Saturday, May 26, 2012

To Think The Weekend's Only Begun...

Well, I suppose I could be considered a junior now. I don't want to talk much about yesterday and graduation, though. I was stuck at the school all day, and by the end, I just wanted to cry because I was just soooo damn frustrated. I wish I could catch a break, but I don't want to abandon my friends' graduation parties today and Monday, and I have a responsibility to show up to the show that I'm helping run lights for tomorrow. I nearly dropped my second set of plans for today, though. Mark had invited me out to go see Chernobyl Diaries with some of his band friends (both male and female, yes. I have no intention of being gang-banged), and at first I was all "YEAHHHH THIS IS GONNA BE AWESOME," but I'm having second thoughts now 'cause I know maybe ohhhh, one of the other girls going, I don't do well meeting people in group situations, especially when they all know each other and I'm the outlier, aaaand I don't wanna be clingy as fuck (don't ask just don't). Plus I'm a stupid jealous whore, and I'm afraid that I'll just freak out at this one freshman girl I think he might have a thing for. He told me they're just friends, but I don't really buy it. Ugh. Cody should stop being a butt and go.. Eh, why am I so stupiiiiiiiiiiiiid. Still, I've coaxed myself into going.
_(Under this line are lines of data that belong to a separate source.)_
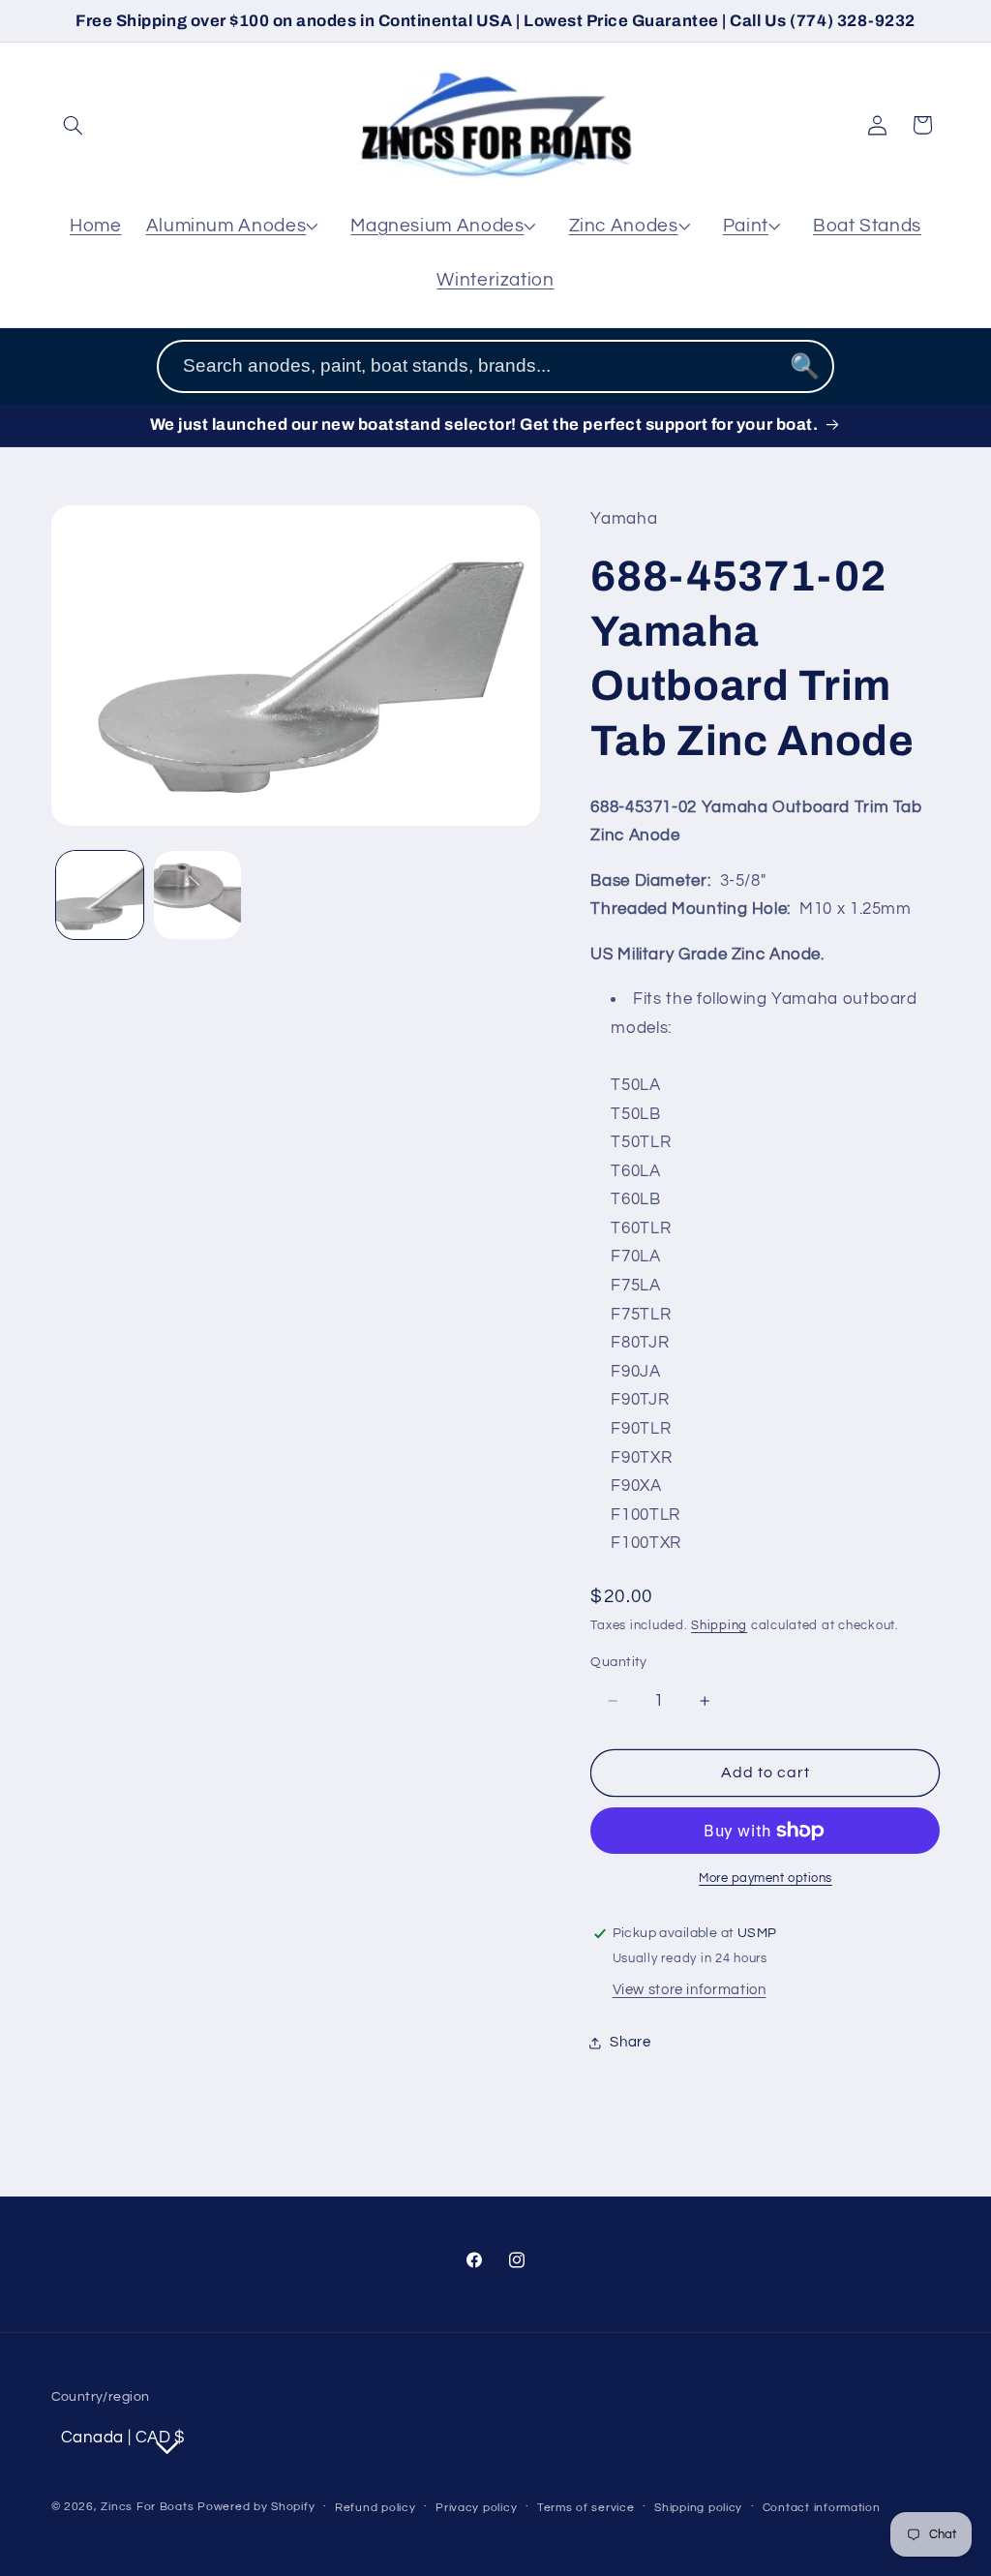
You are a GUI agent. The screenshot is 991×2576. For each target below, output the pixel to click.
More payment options (765, 1878)
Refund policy (375, 2507)
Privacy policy (476, 2507)
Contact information (822, 2507)
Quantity (618, 1662)
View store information (689, 1990)
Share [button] (630, 2042)
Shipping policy (698, 2507)
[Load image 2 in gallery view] (198, 895)
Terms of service (586, 2507)
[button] (73, 125)
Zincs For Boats (147, 2506)
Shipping (719, 1626)
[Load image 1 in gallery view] (100, 895)
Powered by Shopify (256, 2506)
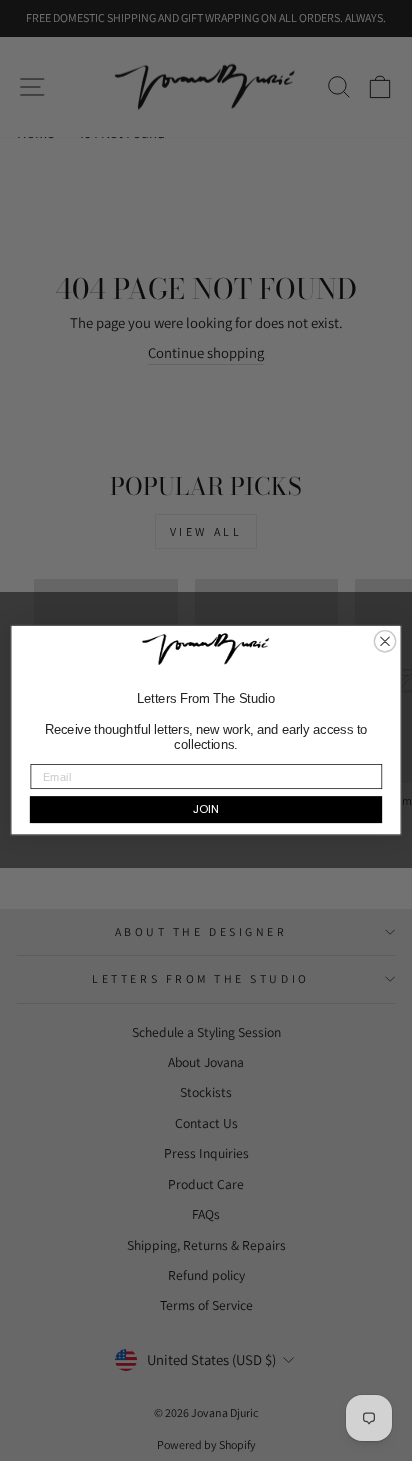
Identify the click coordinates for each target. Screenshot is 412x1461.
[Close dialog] (384, 641)
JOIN (206, 810)
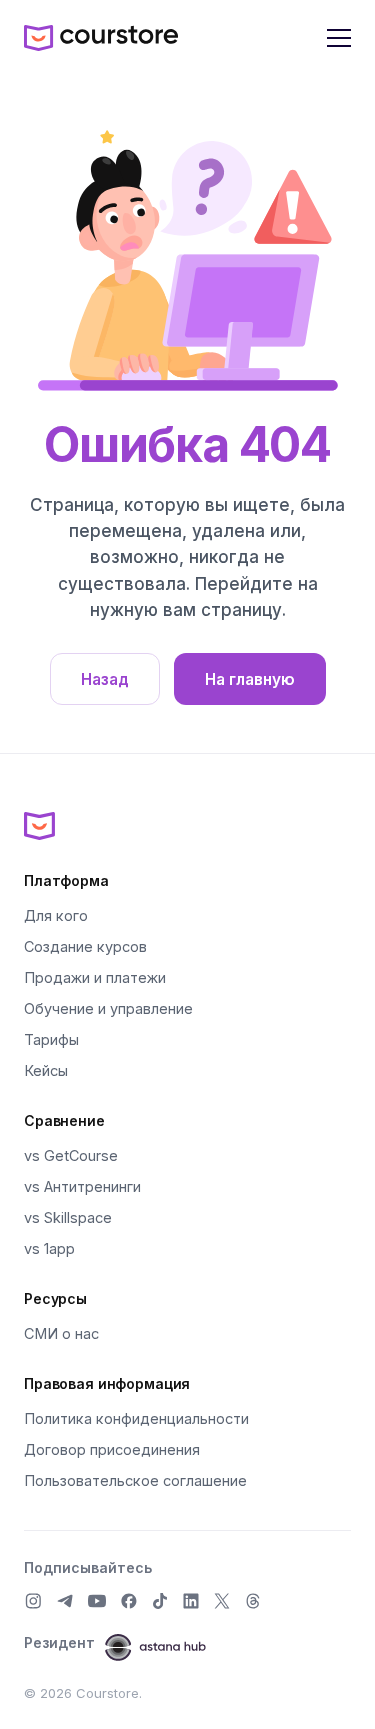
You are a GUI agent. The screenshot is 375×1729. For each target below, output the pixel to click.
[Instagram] (33, 1601)
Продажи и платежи (95, 977)
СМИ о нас (61, 1333)
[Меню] (339, 38)
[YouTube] (97, 1601)
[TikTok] (160, 1601)
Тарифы (51, 1039)
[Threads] (253, 1601)
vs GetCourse (71, 1155)
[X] (222, 1601)
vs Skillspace (68, 1217)
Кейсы (46, 1070)
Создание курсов (85, 946)
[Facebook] (129, 1601)
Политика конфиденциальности (136, 1418)
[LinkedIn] (191, 1601)
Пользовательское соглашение (135, 1480)
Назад (105, 679)
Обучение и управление (108, 1008)
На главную (250, 679)
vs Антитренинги (82, 1186)
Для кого (56, 915)
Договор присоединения (112, 1449)
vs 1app (49, 1248)
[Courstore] (187, 825)
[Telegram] (65, 1601)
I've gotta stop being a little bitch and just make the best of it, I guess.

kjhbdflhfjihfjidsdsigiklslki fuck meeeeeeee,
Andrea! <3

P.S. -- Please dear God or whatever deity or lack of such may exist, just... Shoot me, maybe.

P.P.S. -- Since it may augment the image of my current state of self-pity and teenage angst and whatever, I just want to let you know that all I feel like eating for breakfast is gummi worms.